Turning Sermons into Instant Scripture
Developed by Nigerian innovator Dara Sobaloju, Pewbeam AI was designed to solve a simple but recurring challenge in church settings: keeping up with dynamic preaching. Pastors often quote or reference scripture spontaneously, leaving projection teams struggling to display the correct verses quickly.

Pewbeam bridges that gap. The AI listens to a sermon as it happens, recognises key phrases or references, and instantly projects the relevant Bible verse on screen. Unlike traditional slide systems, it responds fluidly to the pastor’s speech, whether they quote a verse directly or reference it indirectly.

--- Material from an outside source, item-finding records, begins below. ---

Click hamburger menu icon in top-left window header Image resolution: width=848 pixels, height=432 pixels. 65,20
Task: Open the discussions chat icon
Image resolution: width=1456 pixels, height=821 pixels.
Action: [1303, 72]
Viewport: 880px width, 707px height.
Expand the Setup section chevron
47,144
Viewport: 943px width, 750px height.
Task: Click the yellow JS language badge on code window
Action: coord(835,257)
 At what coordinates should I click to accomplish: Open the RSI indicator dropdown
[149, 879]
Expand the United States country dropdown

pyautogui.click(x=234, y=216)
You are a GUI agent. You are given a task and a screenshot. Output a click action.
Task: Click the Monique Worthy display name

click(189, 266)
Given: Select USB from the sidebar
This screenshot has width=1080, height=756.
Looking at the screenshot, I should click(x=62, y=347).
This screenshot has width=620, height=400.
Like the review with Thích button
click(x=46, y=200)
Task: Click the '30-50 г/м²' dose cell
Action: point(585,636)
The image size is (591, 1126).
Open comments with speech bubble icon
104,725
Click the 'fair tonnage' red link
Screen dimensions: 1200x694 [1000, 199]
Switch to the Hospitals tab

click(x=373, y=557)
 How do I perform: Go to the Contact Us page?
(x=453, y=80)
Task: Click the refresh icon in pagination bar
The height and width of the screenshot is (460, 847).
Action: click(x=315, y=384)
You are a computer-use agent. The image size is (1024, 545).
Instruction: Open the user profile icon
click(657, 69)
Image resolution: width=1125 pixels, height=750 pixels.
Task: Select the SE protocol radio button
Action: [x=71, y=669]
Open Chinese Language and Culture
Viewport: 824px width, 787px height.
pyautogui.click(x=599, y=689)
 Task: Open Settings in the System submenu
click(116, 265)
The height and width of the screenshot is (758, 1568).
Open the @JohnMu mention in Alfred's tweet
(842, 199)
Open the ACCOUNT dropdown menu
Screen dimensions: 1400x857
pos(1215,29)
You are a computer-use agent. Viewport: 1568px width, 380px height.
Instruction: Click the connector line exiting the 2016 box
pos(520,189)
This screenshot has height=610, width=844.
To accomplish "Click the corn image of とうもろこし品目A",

At the CCI Ibadan test, the system accurately picked up the pastor’s voice and displayed the matching verse in under two seconds, demonstrating both low latency and contextual accuracy.
Engineering for Real-World Church Environments
To make the technology reliable in live worship conditions, Pewbeam AI was built around three key goals:
Speed: Achieving sub-two-second response times with optimised speech-to-text conversion.
Offline capability: Maintaining performance even during internet outages.
Contextual understanding: Matching keywords and meaning, ensuring the right scripture is displayed even from paraphrased speech.
The system reportedly uses lightweight, locally optimised AI models to ensure smooth operation in Nigeria’s often unpredictable network conditions.
Beyond the Pulpit
Pewbeam’s potential extends beyond sermon support. Its developers envision broader applications in worship management, including automatic sermon indexing, multilingual scripture translation, and interactive audience engagement.
The tool could also reshape how churches prepare and deliver messages, reducing manual slide creation and improving congregation participation. By merging AI responsiveness with the rhythm of live preaching, Pewbeam aims to make sermons more immersive and accessible.
Faith, Technology, and the Future
While its debut was a success, the team acknowledges that refining accuracy, accent recognition, and denominational variations will take time. Misinterpretation or incorrect verse mapping remains a possible challenge in complex sermon contexts.
Still, the test at CCI Ibadan offers a glimpse of what’s possible when technology meets ministry. As AI tools continue to evolve, solutions like Pewbeam could redefine how faith communities experience worship.